If you focus on the proportion, you can assume that a true underlying proportion $p$ (possibly depending on the treatment) of lymphocytes exists that does express the receptor. That would be more like a Bernoulli experiment (binomial distribution). You sit on your detector and look at whether the next lymphocyte coming along does express the receptor (it doesn't matter how long you have to wait for it), which happens with probability $p$.
Note that the binomial distribution is related to the beta distribution - you get beta distributions when estimating the true proportion $p$ of a binomial distribution from Bernoulli experiments.
If you look at large enough numbers of cells, you can use approximations (e.g. normal approximation of the binomial if the smaller of $np$ and $n(1-p)$ exceeds 5 or better 10.
Assuming you have 10⁵ lymphocytes per FACS run, that means that for 0.0001 $\leq p \leq$ 0.9999 you should be OK with the normal approximation. As the lowest proportion you report is 0.0015, you are on the safe side even if you add a bit more "safety margin" for the fact that you only have an observed $\hat p$, not the true proportion $p$ (unless your FACS run takes only a very small aliquote of the sample).
See Wikipedia on distributions related to the Poisson distribution and Wikipedia on distributions related to the binomial distribution for relationships and also rules of thumb about the approximations.

:::::

• Parts of the exercise:
1) In the passage on lymphocyte proportions, what is the lowest proportion reported?
2) Say whether each statement agrees with the passage on lymphocyte proportions, and support each answer with the deciding words of the passage, quoted exactly. (a) The normal approximation of the binomial can be used if the smaller of np and n(1-p) exceeds 5 or, better, 10. (b) The time spent waiting for the next lymphocyte matters. (c) The passage assumes 10⁶ lymphocytes per FACS run.
3) Copy out the part of the passage on lymphocyte proportions that opens with "If you focus" and closes with "from Bernoulli experiments.", putting "marker" in place of "receptor".

:::::

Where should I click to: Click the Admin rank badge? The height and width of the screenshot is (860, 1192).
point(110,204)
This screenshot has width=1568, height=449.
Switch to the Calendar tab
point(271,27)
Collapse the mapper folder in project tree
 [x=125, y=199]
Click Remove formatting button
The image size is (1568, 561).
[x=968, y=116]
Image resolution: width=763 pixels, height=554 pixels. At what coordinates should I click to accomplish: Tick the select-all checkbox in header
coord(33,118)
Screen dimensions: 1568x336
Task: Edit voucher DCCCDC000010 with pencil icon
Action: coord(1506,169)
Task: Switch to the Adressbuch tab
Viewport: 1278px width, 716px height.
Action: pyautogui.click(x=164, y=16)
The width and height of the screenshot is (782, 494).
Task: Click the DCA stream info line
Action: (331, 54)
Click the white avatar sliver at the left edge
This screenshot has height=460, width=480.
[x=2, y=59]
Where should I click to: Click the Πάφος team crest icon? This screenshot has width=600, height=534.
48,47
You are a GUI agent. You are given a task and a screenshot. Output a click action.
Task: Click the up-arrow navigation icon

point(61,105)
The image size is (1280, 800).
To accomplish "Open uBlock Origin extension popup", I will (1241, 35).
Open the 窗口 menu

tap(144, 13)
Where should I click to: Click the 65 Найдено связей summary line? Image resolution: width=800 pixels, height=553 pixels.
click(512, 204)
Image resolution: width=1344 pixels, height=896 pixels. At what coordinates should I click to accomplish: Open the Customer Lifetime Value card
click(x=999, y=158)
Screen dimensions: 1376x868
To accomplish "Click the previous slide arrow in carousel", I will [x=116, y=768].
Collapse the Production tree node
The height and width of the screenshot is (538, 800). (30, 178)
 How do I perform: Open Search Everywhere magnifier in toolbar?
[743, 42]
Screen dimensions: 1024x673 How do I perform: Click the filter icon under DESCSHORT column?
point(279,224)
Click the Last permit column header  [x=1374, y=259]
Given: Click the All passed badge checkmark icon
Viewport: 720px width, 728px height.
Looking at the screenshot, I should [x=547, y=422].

:::::

• Outputs for the tasks:
1) The lowest proportion reported is 0.0015.

2)
(a) Yes: "if the smaller of $np$ and $n(1-p)$ exceeds 5 or better 10"
(b) No: "it doesn't matter how long you have to wait for it"
(c) No: "Assuming you have 10⁵ lymphocytes per FACS run"

3)
If you focus on the proportion, you can assume that a true underlying proportion $p$ (possibly depending on the treatment) of lymphocytes exists that does express the marker. That would be more like a Bernoulli experiment (binomial distribution). You sit on your detector and look at whether the next lymphocyte coming along does express the marker (it doesn't matter how long you have to wait for it), which happens with probability $p$.
Note that the binomial distribution is related to the beta distribution - you get beta distributions when estimating the true proportion $p$ of a binomial distribution from Bernoulli experiments.